TRY IT =>
Copy every entry below verbatim, except for images.

Top of GIVEN DATA

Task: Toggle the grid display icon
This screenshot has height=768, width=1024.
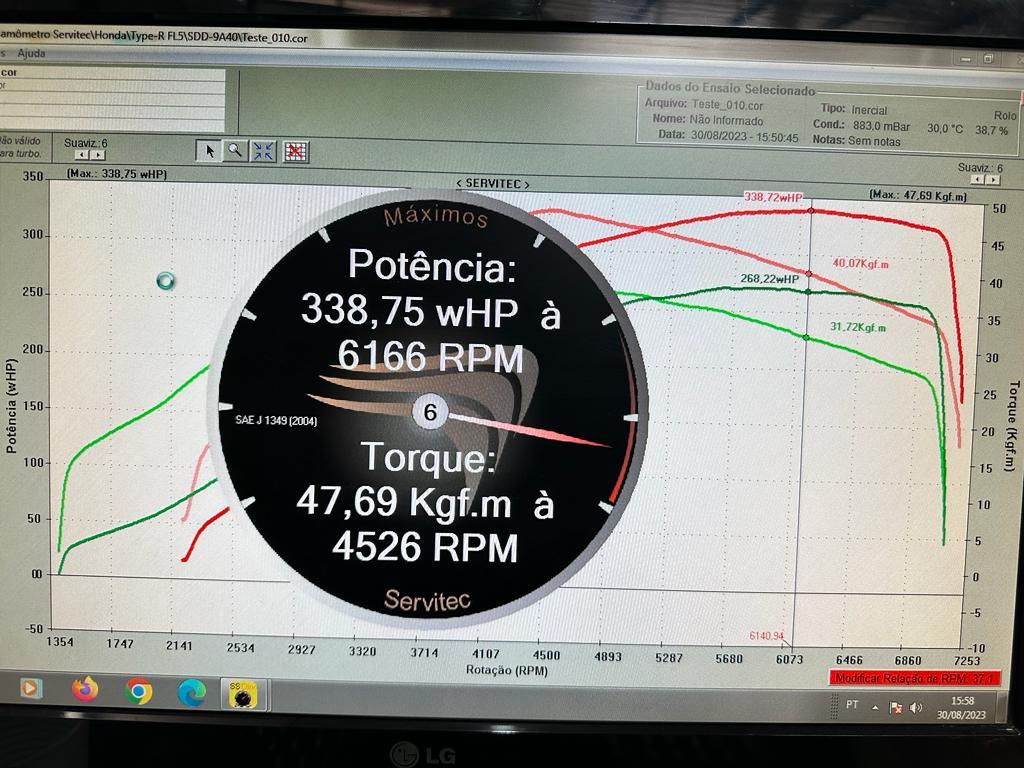Action: click(296, 150)
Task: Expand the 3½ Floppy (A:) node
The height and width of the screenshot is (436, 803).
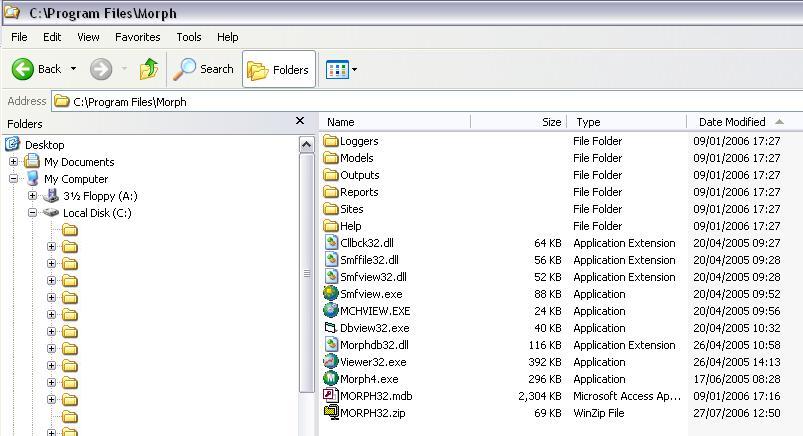Action: 32,196
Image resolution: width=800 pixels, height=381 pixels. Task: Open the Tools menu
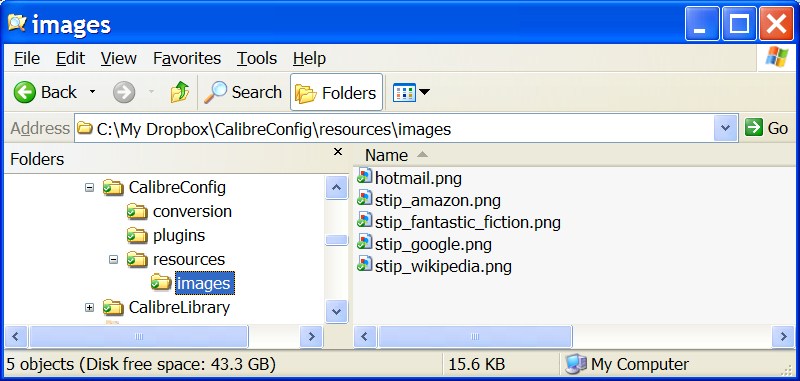click(x=257, y=59)
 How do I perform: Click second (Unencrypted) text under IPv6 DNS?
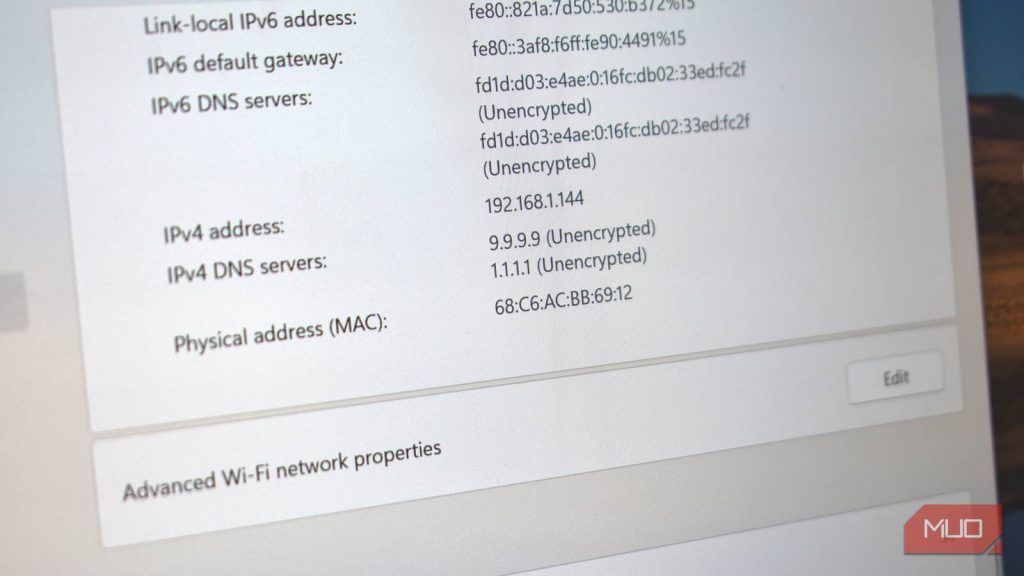point(539,165)
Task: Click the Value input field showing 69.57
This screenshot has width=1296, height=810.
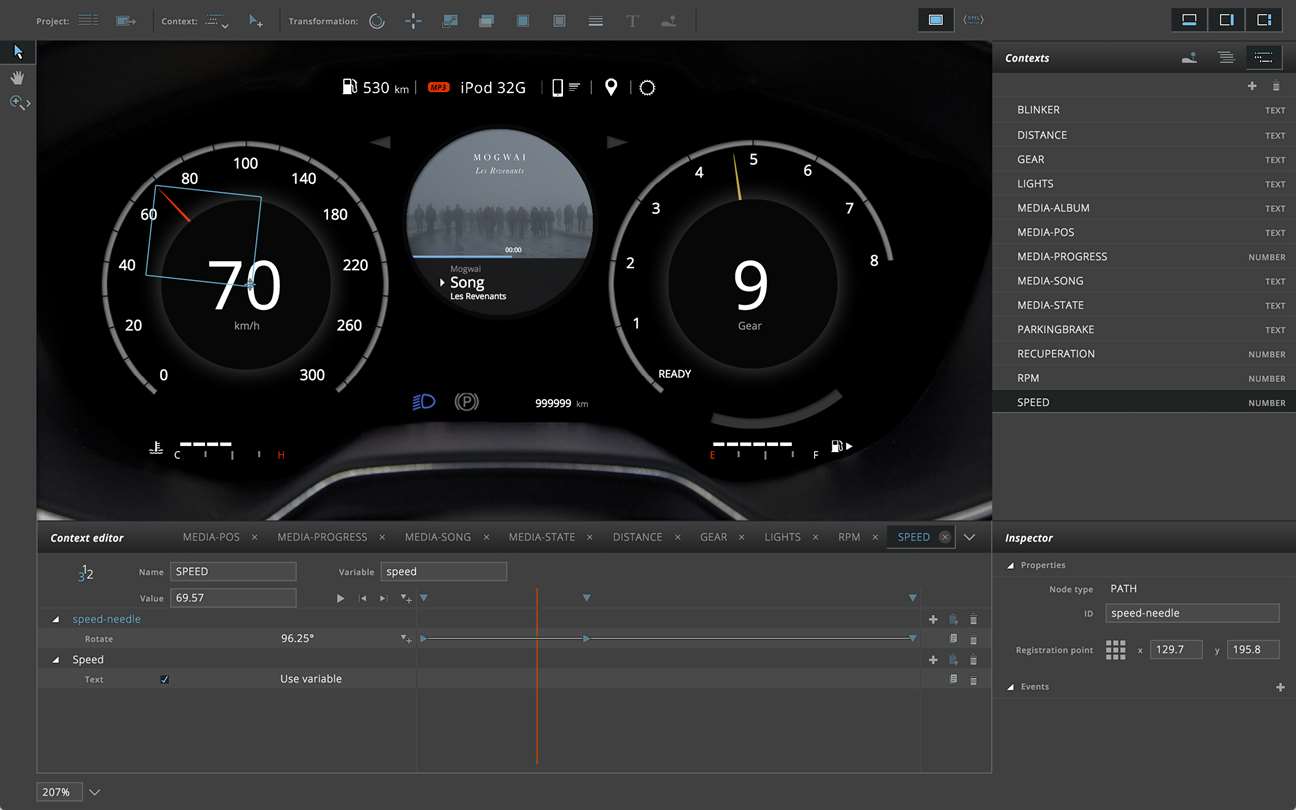Action: tap(233, 598)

Bottom of GIVEN DATA

RESULT OF THE TASK =>
Task: Toggle the grid display icon
This screenshot has height=768, width=1024.
Action: click(296, 150)
Task: Expand the 3½ Floppy (A:) node
The height and width of the screenshot is (436, 803).
Action: 32,196
Image resolution: width=800 pixels, height=381 pixels. Task: Open the Tools menu
click(x=257, y=59)
 How do I perform: Click second (Unencrypted) text under IPv6 DNS?
point(539,165)
Task: Click the Value input field showing 69.57
This screenshot has width=1296, height=810.
Action: tap(233, 598)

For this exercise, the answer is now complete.